Gill Landry
Skeleton At The Banquet

[Loose music/ Goodfellas 2020]

gilllandrymusic.com

File Under: country noir

di Davide Albini (06/02/2020)

Ritrovandosi con una voce così - scura, profonda, dello stesso stampo di gente come Johnny Cash, o magari di un Leonard Cohen convertitosi al country più nero - Gill Landry può far risaltare certe sfumature e andare a nozze con un repertorio denso nelle tematiche. Accade proprio questo nel suo quinto album solista, Skeleton At The Banquet, nove brani composti dal cantautore americano, originario della Louisiana, nel corso di un soggiorno in un piccolo villaggio della Francia, la scorsa estate. Tenendo lo sguardo distante dall’oggetto, quella “allucinazione collettiva”, come la definisce l'autore stesso, che è diventata l’America attuale, Landry riunisce ballate di pena e di amore, personale e sociale, forse incidendo il suo disco più convincente in carriera.

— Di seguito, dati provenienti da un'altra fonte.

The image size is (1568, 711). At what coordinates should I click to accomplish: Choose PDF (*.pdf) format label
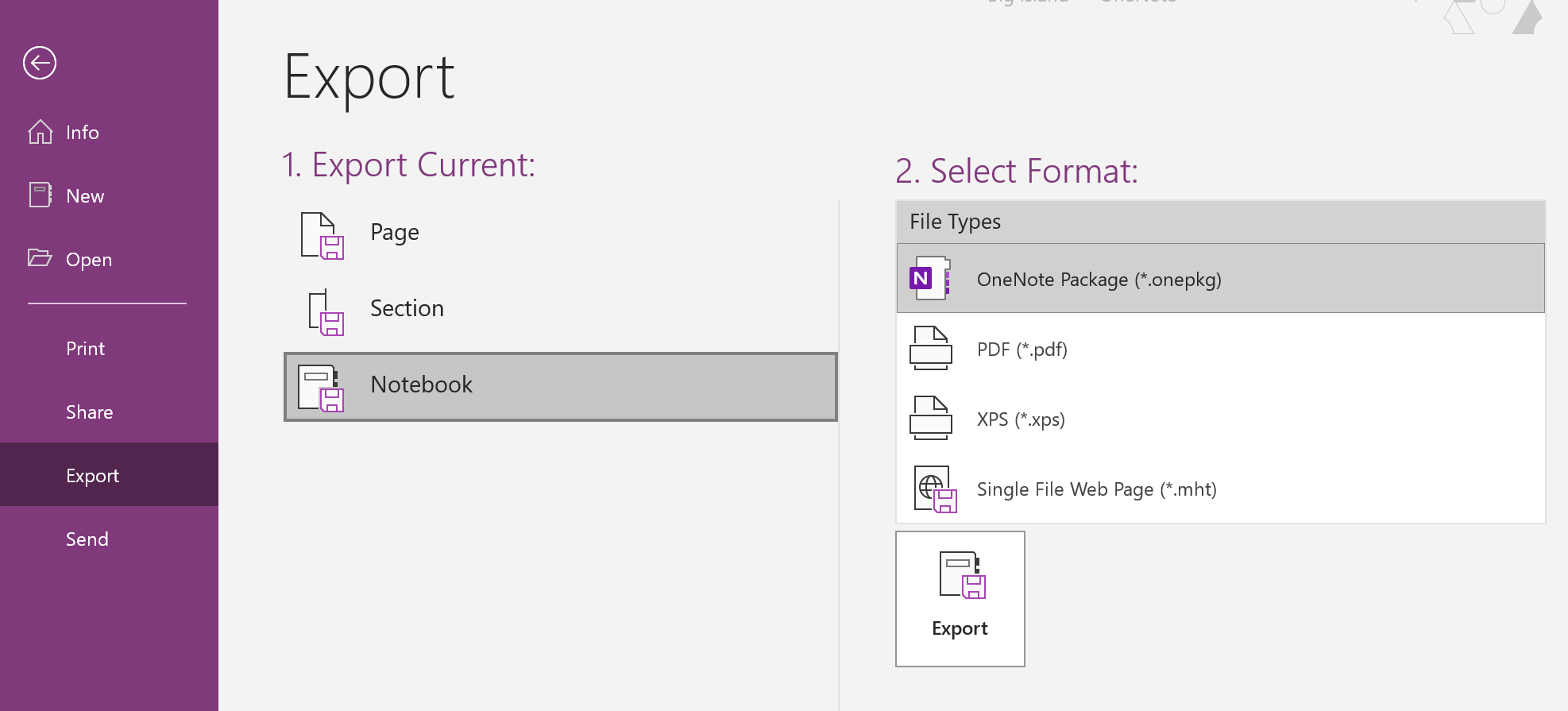click(1022, 350)
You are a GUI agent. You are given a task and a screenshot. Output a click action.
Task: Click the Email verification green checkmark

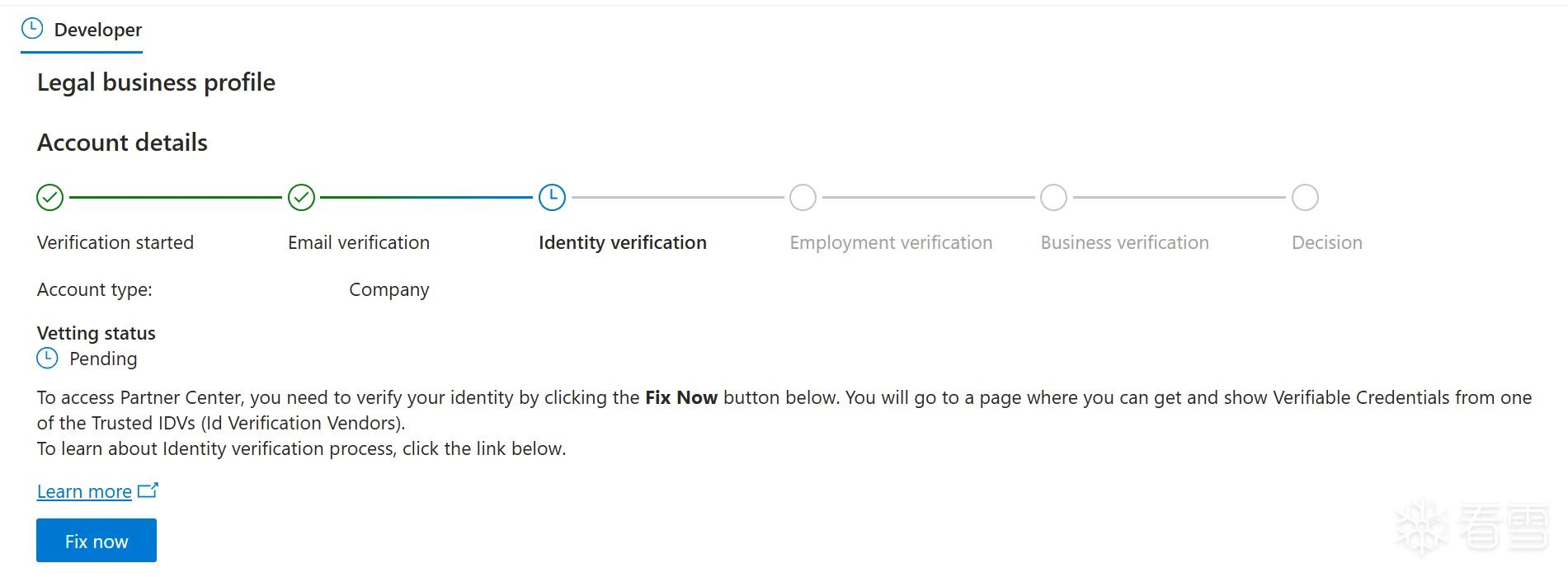tap(301, 198)
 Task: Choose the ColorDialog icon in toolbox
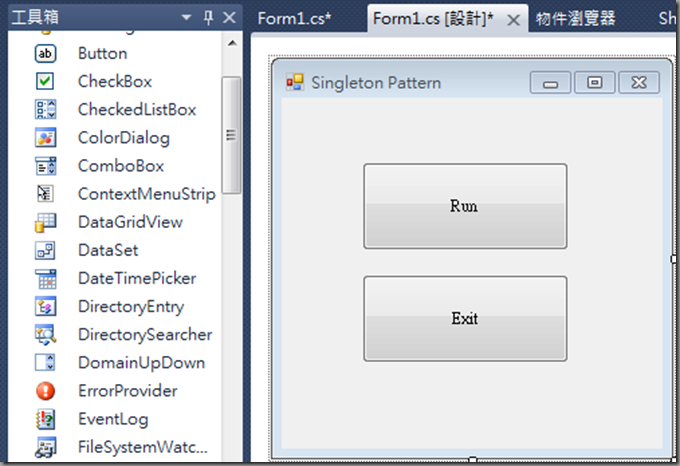point(45,138)
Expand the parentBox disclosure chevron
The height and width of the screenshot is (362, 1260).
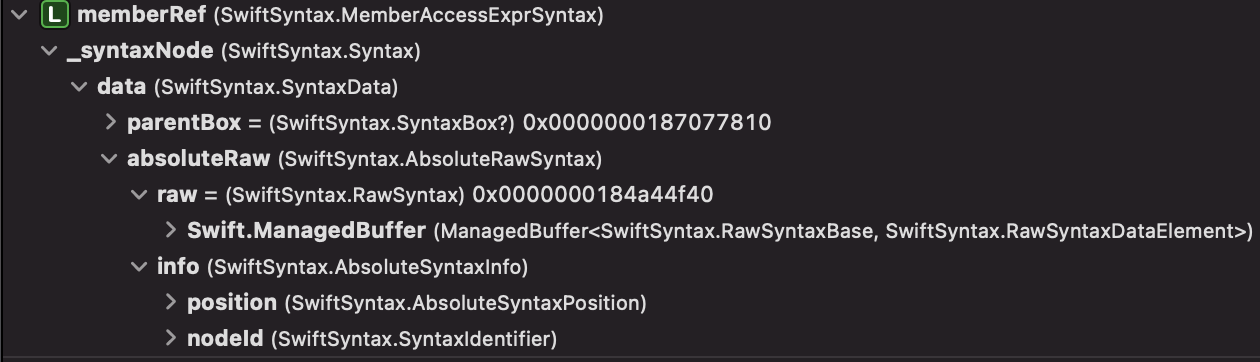110,123
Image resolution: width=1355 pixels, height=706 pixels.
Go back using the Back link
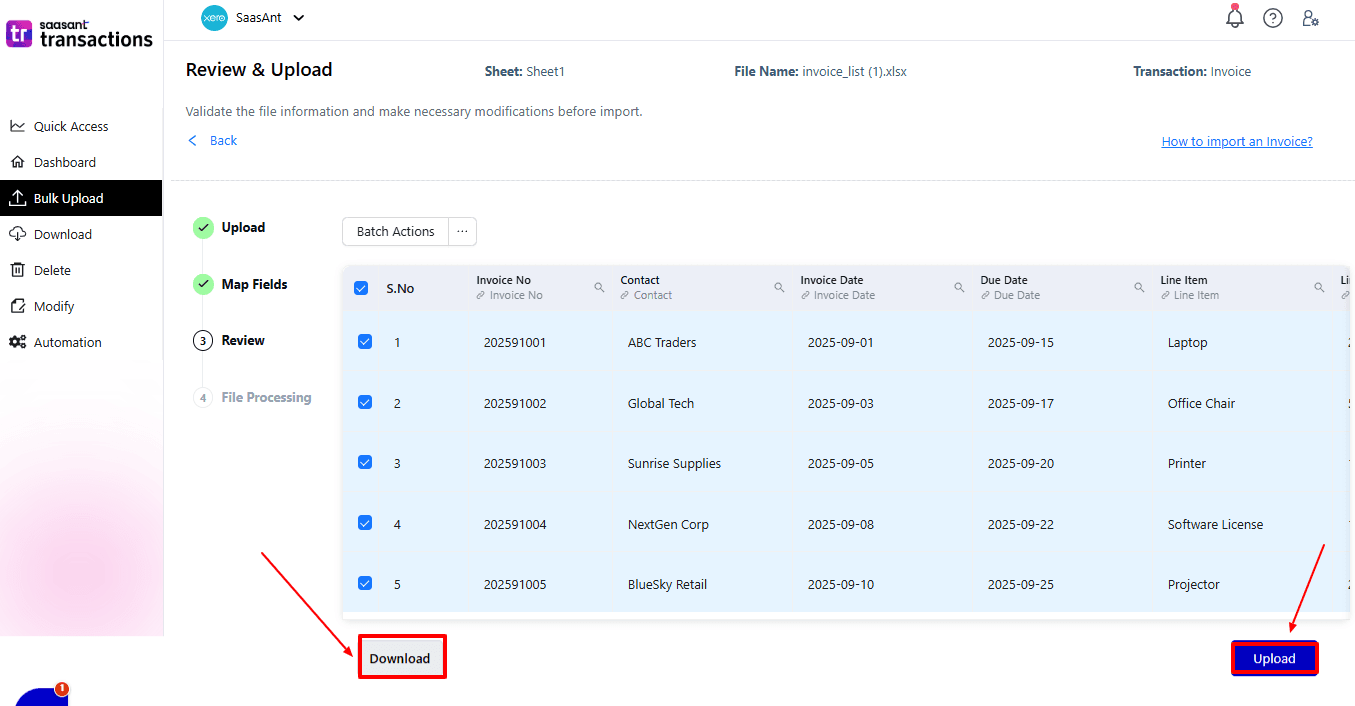[x=212, y=141]
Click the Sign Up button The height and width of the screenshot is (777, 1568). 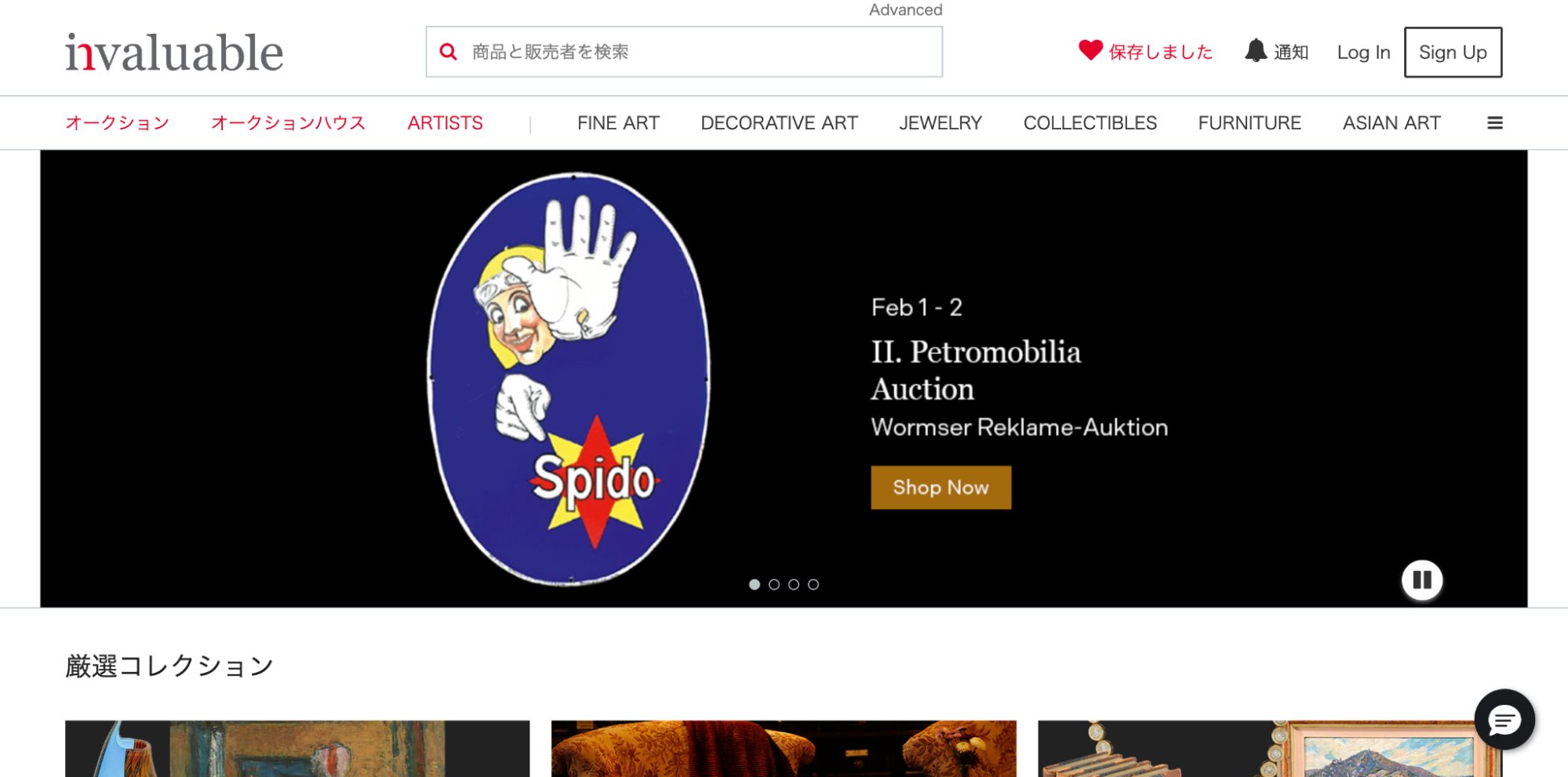(x=1453, y=53)
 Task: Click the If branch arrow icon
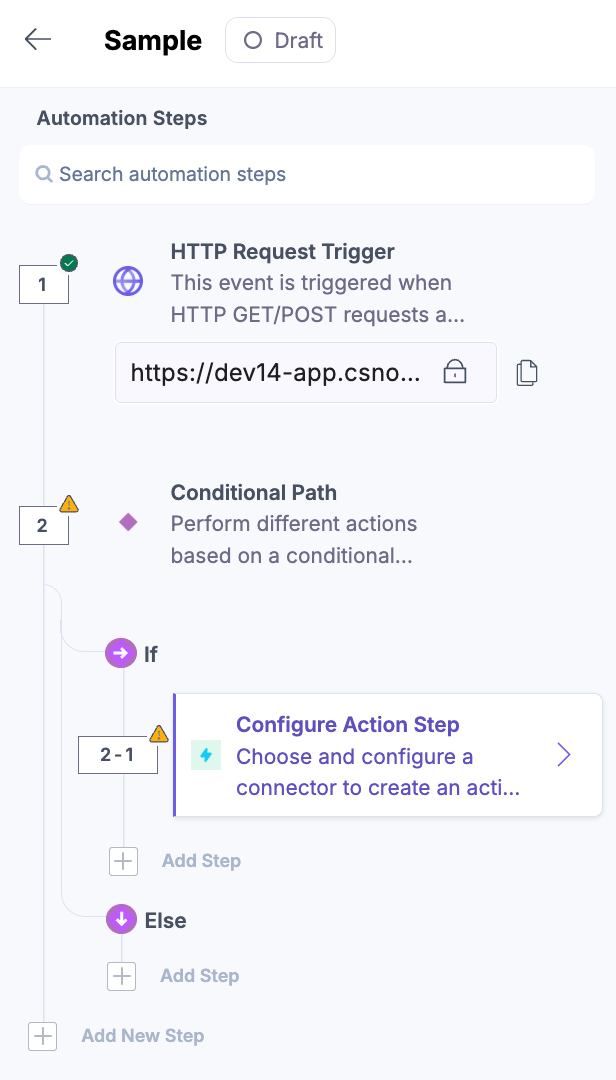tap(121, 654)
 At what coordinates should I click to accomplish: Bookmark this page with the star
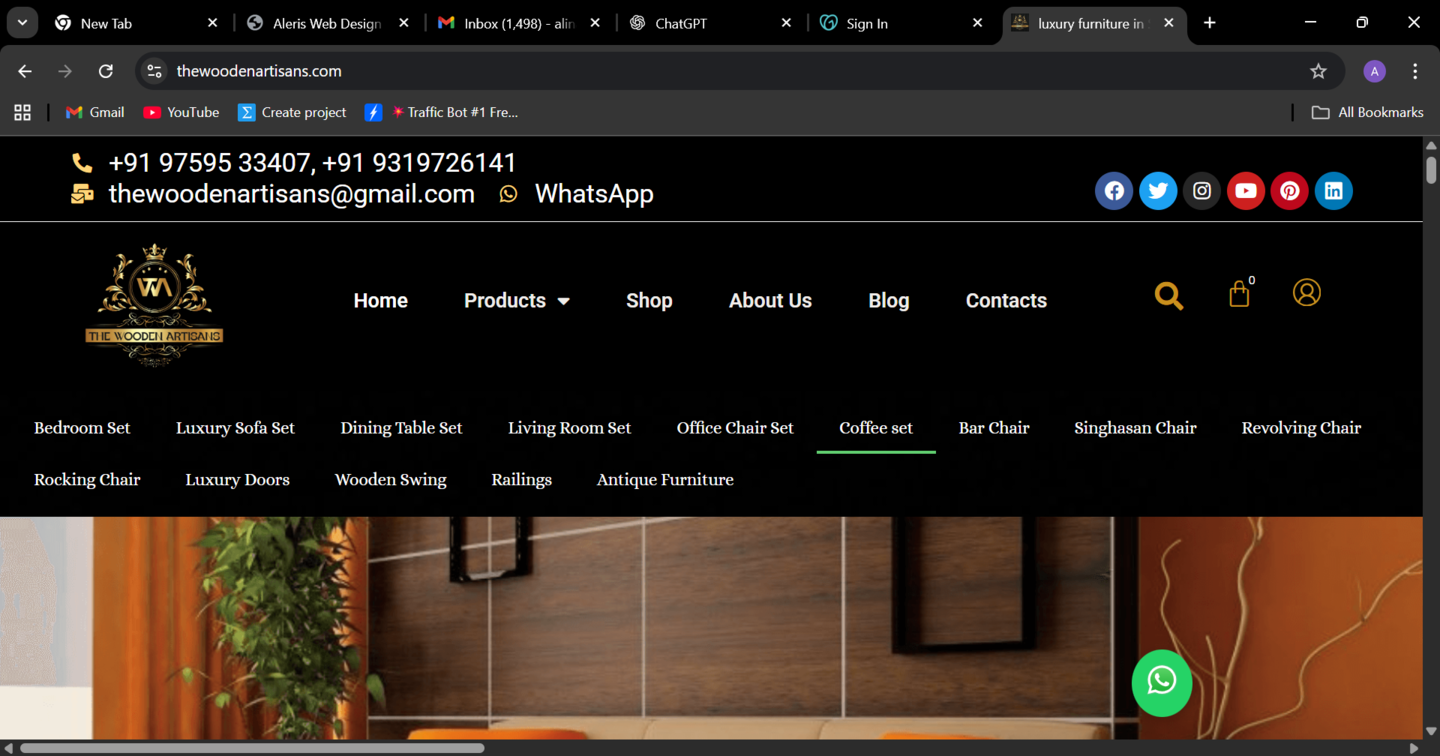pos(1318,71)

Parte attiva degli Old Crow Medicine Show per una decina d’anni, insieme ai quali ha registrato quattro album, nel frattempo anche solista (l’esordio nel 2007), Landry ha prodotto il nuovo disco a Los Angeles con il bassista Seth Ford-Young, suonando gran parte degli strumenti. Non eravamo stati teneri con il predecessore, Love Rides a Dark Horse, che pure aveva ottenuto riscontri generosi dalla critica americana e inglese (Landry pubblica in Europa per la specializzata Loose Music), un lavoro troppo accartocciato su se stesso, sulla distanza monotono nelle melodie. La caratteristica del musicista però deve essere questa, perché anche Skeleton At The Banquet si presenta con atmosfere assai omogenee, una sorta di country&western rivisitato con il piglio di un Nick Cave, ballate folk rock e alternative country in abito scuro che sfruttano gli echi distanti della chitarra (l’affascinante apertura con I Love You Two e il suo inconfondibile twang sound) e naturalmente della voce non comune di Gill Landry, o ancora armoniche “dylaniane” (The Wolf e Angeline), rintocchi di violino e pianoforte (la dolcemente drammatica A Different Tune, che mi ha ricordato il compianto Robert Fisher dei Willard Grant Conspiracy).

L’insieme possiede però più idee e forza che in passato, forse complice anche la dura consistenza dei testi, e tutto il disco acquista fascino strada facendo: Nobody’s Coming e The Refuge of Your Arms sono due ballate bluesy, immerse in un’atmosfera dark da bassifondi, un po’ alla Tom Waits prima maniera, con una tromba che tradisce le origini di Landry a New Orleans; Trouble Town sfodera un violino zingaresco che la accompagna per mano e richiama davvero Leonard Cohen; mentre Portrait of Astrid (A Nocturne) è un seducente e curioso finale, titoli di coda che scorrono su uno strumentale da crepuscolo western in una notte buia.